The word "agent" marks the lines to report; pull each of them from the listing.
━━ INPUT DATA ━━
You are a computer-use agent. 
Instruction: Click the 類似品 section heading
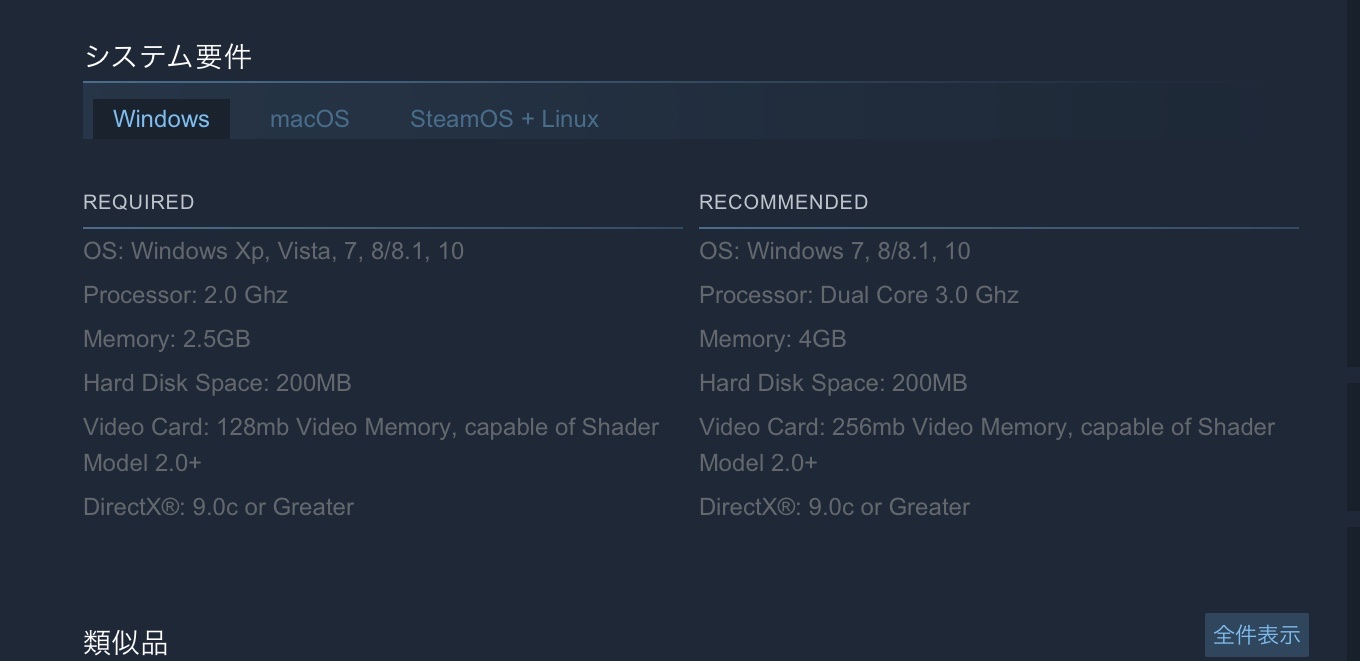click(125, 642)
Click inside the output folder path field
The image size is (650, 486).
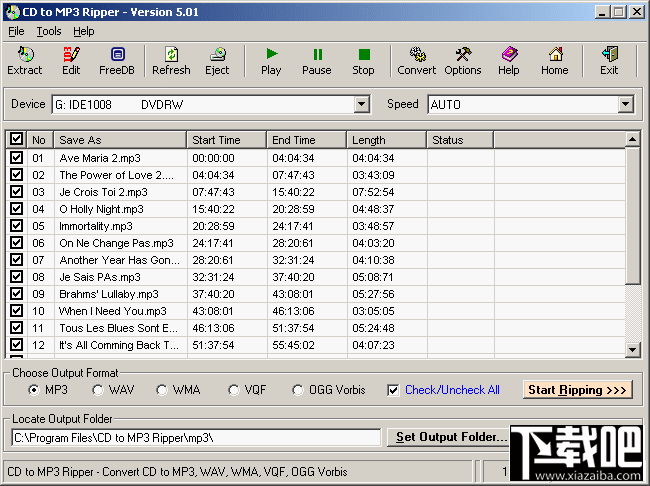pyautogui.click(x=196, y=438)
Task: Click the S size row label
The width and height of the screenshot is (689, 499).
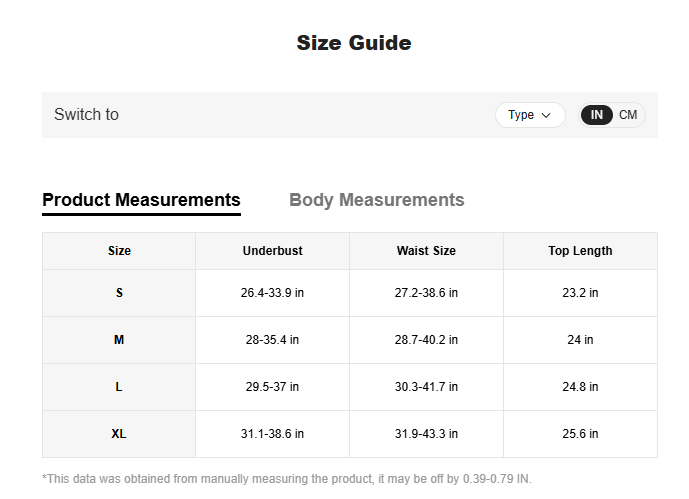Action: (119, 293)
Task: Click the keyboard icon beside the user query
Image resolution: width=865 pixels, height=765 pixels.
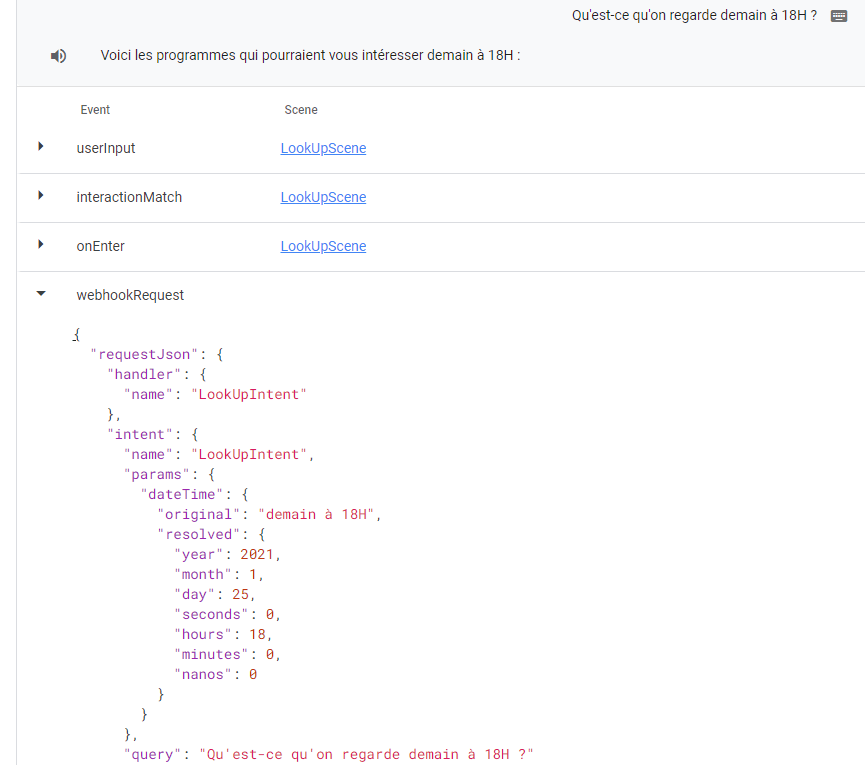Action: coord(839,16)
━━━
━━ INPUT DATA ━━
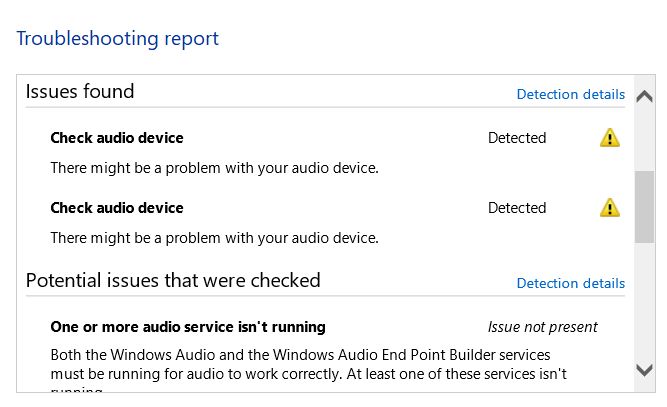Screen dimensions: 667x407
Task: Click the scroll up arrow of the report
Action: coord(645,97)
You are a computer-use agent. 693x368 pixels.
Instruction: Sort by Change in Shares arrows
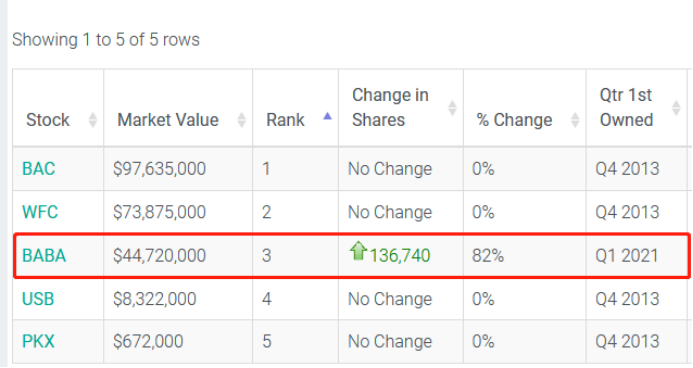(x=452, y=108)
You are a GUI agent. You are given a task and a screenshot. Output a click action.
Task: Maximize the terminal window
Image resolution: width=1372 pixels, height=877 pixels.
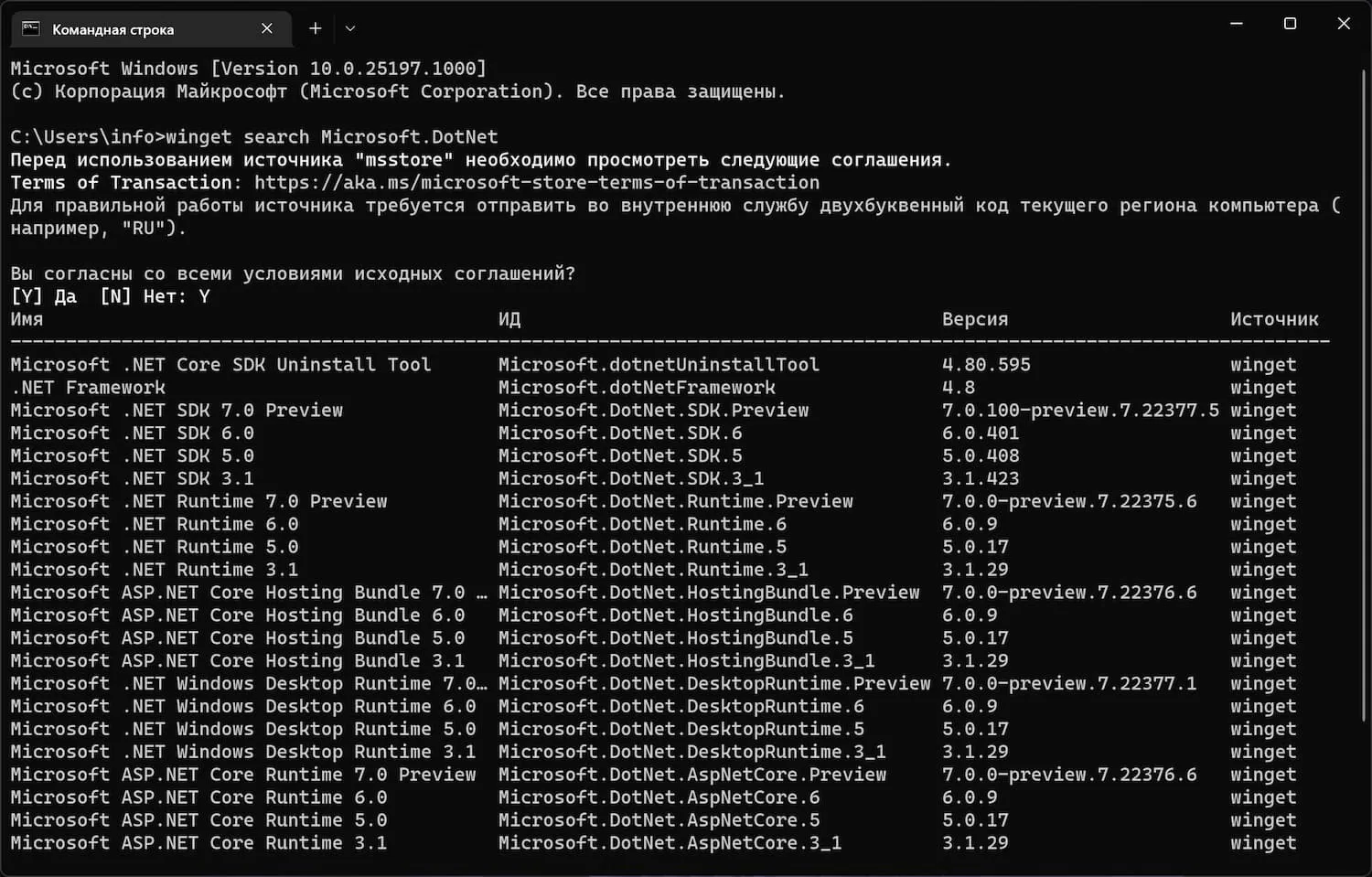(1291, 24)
━━━
**EXERCISE OUTPUT:**
You are a computer-use agent. 
You are a computer-use agent. 693x368 pixels.
You are a GUI agent. You are given a task and a screenshot. Output a click action.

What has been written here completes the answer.